Publié dans Scratch Book, ed yann beauvais et Jean-Damien Collin, Paris 1999
Cet ouvrage a pour objet de célébrer le cinéma expérimental dans sa diversité et de rendre hommage à l’une des structures qui l’a promu et défendu le plus activement en France, au cours des quinze dernières années. Il veut rendre compte de la spécificité de Scratch comme espace de projection en présentant les témoignages de critiques, de programmateurs, et en reprenant des entretiens de cinéastes (parfois inédits en français) publiés dans l’éphémère Scratch Revue et des travaux graphiques et plastiques qui nous proposent un état du cinéma expérimental.
Scratch marque l’engagement d’artistes – cinéastes et plasticiens – envers une pratique trop fréquemment minorée. Si la création de cette entité répondait au besoin de renouvellement des lieux de diffusion du cinéma expérimental à Paris, elle dénotait, ne fût-ce que par son nom, une volonté d’ouverture et de remise en cause. Loin d’être la chambre d’écho d’une avant-garde, Scratch se voulait avant tout différent, en marge, à côté : nous prenions nos distances vis-à-vis de l’histoire, nous inscrivions nos résistances et nos partis pris dans le choix des programmes. Scratch représentait donc – dans les premières années de son existence – une alternative à l’approche du cinéma expérimental en se singularisant par un éclectisme revendiqué que venait souligner la programmation.

* [CONSIGNE]
Citez sans rien modifier le passage du texte sur Scratch qui commence aux mots « Publié dans Scratch » et s'arrête après « du cinéma expérimental. ».

* [MATÉRIEL RÉPERTORIÉ]

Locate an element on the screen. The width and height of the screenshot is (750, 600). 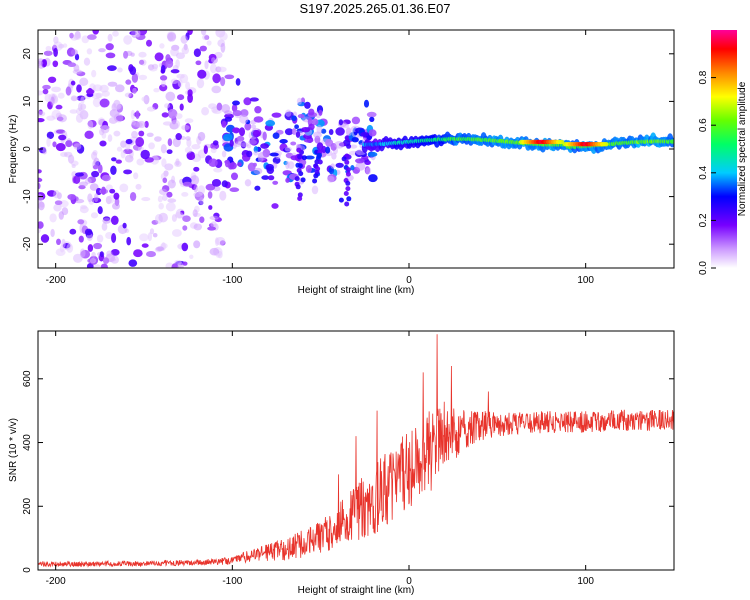
spectrogram-x-label: Height of straight line (km) is located at coordinates (356, 290).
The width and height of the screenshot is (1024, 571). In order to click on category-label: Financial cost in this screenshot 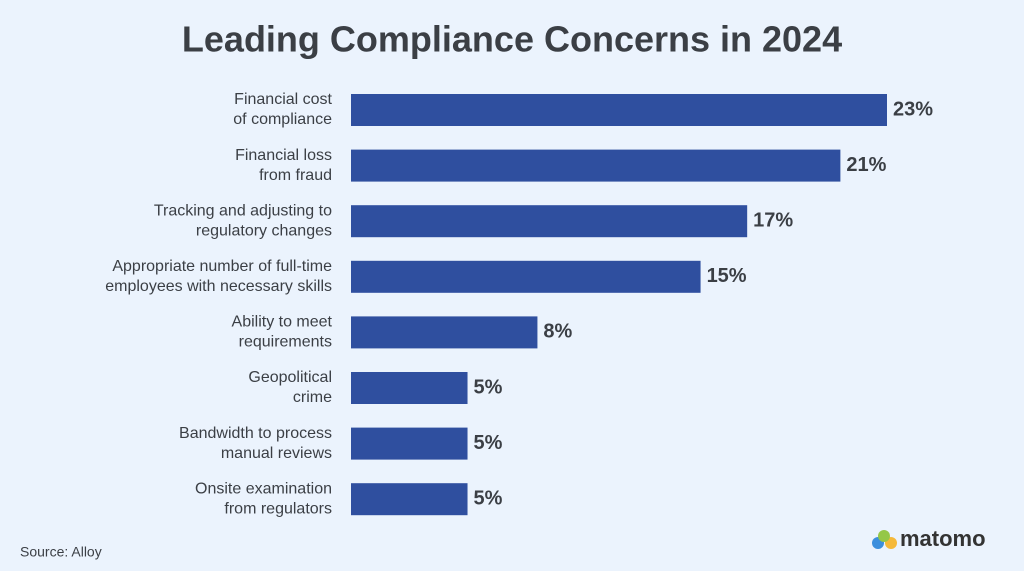, I will do `click(283, 100)`.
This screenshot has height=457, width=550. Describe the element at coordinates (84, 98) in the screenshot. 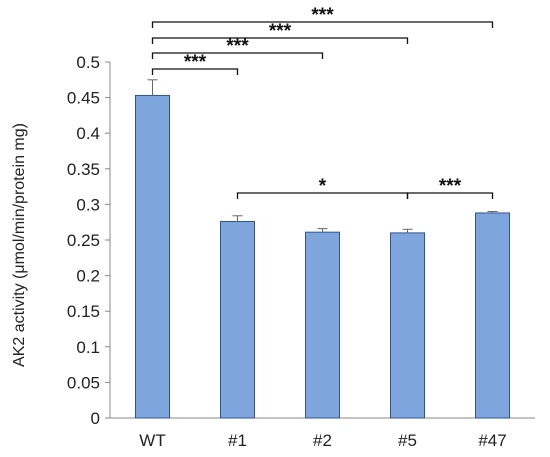

I see `y-tick-label: 0.45` at that location.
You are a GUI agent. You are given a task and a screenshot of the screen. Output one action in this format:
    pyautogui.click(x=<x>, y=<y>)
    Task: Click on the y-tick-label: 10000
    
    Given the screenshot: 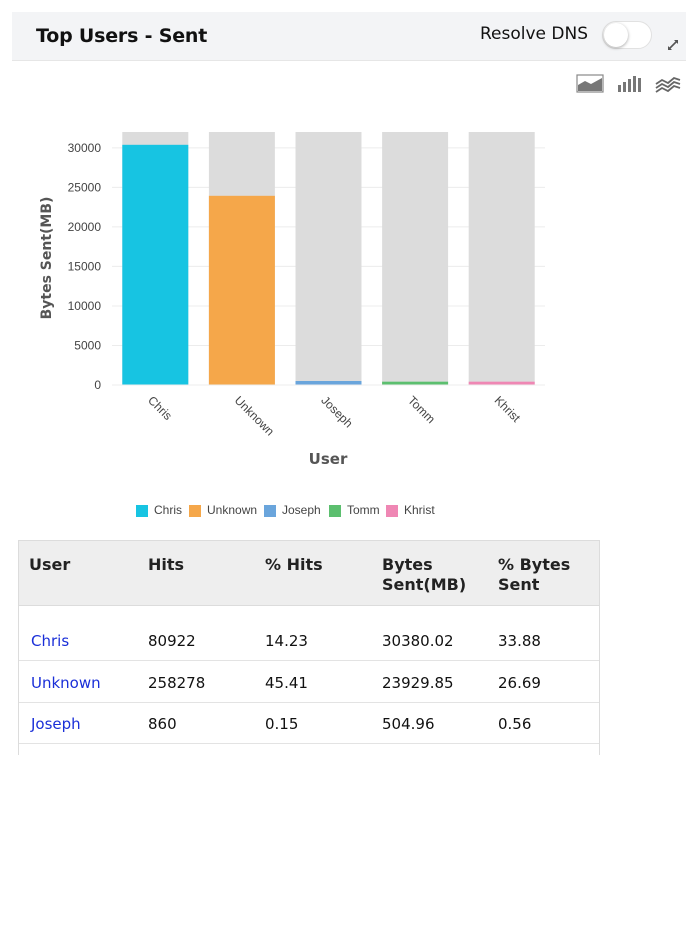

* [CORRIGÉ]
Publié dans Scratch Book, ed yann beauvais et Jean-Damien Collin, Paris 1999
Cet ouvrage a pour objet de célébrer le cinéma expérimental dans sa diversité et de rendre hommage à l’une des structures qui l’a promu et défendu le plus activement en France, au cours des quinze dernières années. Il veut rendre compte de la spécificité de Scratch comme espace de projection en présentant les témoignages de critiques, de programmateurs, et en reprenant des entretiens de cinéastes (parfois inédits en français) publiés dans l’éphémère Scratch Revue et des travaux graphiques et plastiques qui nous proposent un état du cinéma expérimental.